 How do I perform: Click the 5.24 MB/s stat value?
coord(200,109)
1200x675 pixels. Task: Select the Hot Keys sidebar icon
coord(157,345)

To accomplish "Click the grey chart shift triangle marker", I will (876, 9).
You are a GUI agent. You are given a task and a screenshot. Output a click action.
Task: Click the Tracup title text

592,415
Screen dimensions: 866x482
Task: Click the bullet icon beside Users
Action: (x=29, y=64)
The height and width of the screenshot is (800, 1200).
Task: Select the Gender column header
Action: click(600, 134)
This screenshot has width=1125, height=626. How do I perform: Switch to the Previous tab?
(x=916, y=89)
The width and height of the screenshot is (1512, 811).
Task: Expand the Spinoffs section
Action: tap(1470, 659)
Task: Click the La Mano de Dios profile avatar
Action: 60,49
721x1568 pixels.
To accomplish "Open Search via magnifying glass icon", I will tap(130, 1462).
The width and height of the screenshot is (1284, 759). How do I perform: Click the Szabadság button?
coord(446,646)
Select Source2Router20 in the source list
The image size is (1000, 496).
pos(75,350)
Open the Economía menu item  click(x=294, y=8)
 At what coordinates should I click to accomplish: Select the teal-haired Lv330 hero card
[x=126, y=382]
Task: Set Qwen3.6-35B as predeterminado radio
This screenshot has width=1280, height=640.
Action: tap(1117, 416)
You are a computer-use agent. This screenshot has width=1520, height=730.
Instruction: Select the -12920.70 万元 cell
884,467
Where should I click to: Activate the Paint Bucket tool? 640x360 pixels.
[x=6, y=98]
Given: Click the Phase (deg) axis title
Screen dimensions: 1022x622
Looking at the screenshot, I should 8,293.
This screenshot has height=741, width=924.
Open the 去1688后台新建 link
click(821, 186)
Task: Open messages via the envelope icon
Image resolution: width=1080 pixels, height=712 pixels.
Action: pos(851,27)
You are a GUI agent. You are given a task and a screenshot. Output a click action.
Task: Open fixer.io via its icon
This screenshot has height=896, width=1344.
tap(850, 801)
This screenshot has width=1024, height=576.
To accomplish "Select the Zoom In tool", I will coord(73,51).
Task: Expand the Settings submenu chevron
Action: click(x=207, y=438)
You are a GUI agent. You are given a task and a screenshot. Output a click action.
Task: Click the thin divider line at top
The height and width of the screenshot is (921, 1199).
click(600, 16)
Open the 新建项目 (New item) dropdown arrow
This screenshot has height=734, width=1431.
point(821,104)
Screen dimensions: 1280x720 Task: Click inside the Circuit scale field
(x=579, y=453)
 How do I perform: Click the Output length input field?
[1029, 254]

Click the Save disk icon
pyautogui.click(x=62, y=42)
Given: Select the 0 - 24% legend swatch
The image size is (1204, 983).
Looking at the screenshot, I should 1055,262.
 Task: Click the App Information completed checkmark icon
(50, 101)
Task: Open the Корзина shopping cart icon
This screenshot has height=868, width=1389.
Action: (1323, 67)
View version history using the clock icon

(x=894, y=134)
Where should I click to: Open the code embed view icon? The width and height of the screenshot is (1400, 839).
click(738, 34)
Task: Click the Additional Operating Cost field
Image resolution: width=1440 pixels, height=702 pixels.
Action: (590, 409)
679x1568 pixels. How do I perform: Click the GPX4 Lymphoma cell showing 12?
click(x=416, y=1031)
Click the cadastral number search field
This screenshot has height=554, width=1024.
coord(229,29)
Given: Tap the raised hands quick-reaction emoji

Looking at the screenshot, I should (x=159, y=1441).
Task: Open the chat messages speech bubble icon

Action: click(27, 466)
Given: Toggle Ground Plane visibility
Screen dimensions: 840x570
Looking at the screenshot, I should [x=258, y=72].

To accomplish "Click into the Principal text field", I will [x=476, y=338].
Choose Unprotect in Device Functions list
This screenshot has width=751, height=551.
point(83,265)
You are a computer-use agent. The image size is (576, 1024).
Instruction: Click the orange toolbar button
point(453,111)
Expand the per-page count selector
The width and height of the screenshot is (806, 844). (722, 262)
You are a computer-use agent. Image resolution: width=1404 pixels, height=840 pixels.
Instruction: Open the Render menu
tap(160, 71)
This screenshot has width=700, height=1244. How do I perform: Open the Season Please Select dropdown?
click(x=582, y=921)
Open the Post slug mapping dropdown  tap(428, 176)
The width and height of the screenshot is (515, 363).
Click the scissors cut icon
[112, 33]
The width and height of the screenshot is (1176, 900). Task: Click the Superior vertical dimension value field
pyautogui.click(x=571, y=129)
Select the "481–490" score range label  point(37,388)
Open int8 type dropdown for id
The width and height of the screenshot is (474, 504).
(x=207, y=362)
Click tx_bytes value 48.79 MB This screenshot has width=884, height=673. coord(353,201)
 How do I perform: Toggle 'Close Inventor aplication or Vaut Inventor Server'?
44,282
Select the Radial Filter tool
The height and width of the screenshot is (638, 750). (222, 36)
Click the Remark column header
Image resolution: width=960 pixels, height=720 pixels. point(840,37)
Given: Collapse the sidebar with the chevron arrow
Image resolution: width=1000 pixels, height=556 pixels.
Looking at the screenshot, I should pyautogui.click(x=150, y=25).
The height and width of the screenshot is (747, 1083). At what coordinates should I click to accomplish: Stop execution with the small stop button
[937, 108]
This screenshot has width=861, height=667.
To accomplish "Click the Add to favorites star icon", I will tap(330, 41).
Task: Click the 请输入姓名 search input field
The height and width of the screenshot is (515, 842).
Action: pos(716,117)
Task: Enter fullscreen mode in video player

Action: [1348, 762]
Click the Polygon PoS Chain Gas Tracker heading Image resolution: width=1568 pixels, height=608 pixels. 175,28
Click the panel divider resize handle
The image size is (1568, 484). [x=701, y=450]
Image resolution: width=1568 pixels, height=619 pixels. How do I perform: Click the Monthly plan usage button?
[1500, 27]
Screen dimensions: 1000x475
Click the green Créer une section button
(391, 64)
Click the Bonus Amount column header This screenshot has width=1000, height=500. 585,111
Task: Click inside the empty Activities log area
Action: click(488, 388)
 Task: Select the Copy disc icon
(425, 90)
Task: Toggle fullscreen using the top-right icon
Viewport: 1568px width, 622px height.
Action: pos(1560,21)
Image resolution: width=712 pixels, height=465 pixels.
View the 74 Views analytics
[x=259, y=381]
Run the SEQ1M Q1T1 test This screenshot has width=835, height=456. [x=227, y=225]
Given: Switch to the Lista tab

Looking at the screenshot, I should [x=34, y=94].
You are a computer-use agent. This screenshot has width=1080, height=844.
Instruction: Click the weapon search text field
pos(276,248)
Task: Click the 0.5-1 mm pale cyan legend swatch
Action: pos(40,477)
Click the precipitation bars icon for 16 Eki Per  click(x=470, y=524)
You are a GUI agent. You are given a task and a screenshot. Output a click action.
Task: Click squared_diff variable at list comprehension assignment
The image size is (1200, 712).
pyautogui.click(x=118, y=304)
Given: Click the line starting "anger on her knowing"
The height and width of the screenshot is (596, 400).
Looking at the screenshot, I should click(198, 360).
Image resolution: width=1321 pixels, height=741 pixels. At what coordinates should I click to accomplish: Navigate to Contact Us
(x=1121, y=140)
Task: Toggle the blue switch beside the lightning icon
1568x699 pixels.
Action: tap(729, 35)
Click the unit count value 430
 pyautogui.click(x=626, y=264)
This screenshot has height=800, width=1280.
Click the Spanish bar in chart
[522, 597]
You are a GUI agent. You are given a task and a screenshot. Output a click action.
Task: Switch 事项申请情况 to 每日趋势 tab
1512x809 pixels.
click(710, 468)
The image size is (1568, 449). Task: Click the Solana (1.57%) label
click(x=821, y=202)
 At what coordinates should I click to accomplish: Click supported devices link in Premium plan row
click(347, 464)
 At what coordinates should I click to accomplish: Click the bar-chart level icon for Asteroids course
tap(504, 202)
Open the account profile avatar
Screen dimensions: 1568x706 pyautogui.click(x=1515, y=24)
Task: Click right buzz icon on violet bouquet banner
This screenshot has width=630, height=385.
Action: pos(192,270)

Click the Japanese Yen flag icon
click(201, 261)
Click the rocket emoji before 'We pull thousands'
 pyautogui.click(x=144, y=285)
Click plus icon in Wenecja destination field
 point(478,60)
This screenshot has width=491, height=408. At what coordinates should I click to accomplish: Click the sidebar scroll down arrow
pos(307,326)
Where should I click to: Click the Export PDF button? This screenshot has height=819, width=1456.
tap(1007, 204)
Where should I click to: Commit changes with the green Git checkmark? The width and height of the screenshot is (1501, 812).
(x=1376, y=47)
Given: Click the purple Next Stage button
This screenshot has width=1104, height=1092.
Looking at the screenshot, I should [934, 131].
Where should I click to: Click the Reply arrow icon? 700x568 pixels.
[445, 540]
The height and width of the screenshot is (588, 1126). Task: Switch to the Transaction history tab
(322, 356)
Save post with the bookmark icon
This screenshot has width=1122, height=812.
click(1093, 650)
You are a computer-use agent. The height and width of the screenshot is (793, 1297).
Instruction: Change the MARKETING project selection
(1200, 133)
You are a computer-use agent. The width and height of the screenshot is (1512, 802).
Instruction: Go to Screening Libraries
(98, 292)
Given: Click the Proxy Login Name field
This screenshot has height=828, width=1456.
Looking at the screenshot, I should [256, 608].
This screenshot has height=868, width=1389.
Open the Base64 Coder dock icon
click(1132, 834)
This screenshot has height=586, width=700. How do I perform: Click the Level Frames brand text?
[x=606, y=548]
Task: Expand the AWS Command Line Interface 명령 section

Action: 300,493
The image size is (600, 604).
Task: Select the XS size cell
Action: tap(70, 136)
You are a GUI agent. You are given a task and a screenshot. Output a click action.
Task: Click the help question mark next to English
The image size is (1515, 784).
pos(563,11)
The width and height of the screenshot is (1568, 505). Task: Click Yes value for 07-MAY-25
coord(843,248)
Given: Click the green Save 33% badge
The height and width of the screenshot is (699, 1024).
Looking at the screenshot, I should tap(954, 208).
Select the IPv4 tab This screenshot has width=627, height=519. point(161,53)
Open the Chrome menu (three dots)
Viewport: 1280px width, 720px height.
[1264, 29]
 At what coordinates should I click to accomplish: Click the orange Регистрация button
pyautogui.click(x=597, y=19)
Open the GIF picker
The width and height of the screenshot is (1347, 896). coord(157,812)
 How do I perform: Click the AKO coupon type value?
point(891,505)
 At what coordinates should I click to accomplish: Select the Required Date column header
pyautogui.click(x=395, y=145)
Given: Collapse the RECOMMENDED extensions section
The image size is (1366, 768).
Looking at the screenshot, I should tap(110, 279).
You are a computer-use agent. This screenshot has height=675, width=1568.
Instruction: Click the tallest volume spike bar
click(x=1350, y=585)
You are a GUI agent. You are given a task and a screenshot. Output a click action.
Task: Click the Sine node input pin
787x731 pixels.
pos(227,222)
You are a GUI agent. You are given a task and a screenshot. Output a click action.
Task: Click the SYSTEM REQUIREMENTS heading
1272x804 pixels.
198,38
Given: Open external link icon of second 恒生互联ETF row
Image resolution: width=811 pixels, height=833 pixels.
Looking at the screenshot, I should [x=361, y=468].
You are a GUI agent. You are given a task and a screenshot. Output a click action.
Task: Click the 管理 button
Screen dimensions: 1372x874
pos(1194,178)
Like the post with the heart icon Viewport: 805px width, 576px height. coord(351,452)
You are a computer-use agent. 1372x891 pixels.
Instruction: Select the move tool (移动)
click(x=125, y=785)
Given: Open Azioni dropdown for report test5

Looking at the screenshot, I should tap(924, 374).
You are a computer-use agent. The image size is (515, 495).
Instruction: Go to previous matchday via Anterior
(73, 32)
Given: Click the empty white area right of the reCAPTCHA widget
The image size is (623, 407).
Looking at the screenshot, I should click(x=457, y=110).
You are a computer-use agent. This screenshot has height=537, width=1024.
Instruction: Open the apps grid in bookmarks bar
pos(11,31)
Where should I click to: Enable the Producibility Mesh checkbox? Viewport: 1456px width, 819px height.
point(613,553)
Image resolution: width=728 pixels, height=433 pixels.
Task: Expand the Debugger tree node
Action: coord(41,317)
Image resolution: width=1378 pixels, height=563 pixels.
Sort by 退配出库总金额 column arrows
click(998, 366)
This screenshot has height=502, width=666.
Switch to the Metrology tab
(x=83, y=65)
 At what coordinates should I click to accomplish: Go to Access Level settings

#####

**What to do:** Which of the lines in the data contain the string "Collapse"? Return each one.

**Answer below:**
Given: Collapse the sidebar with the chevron arrow
Given: Collapse the RECOMMENDED extensions section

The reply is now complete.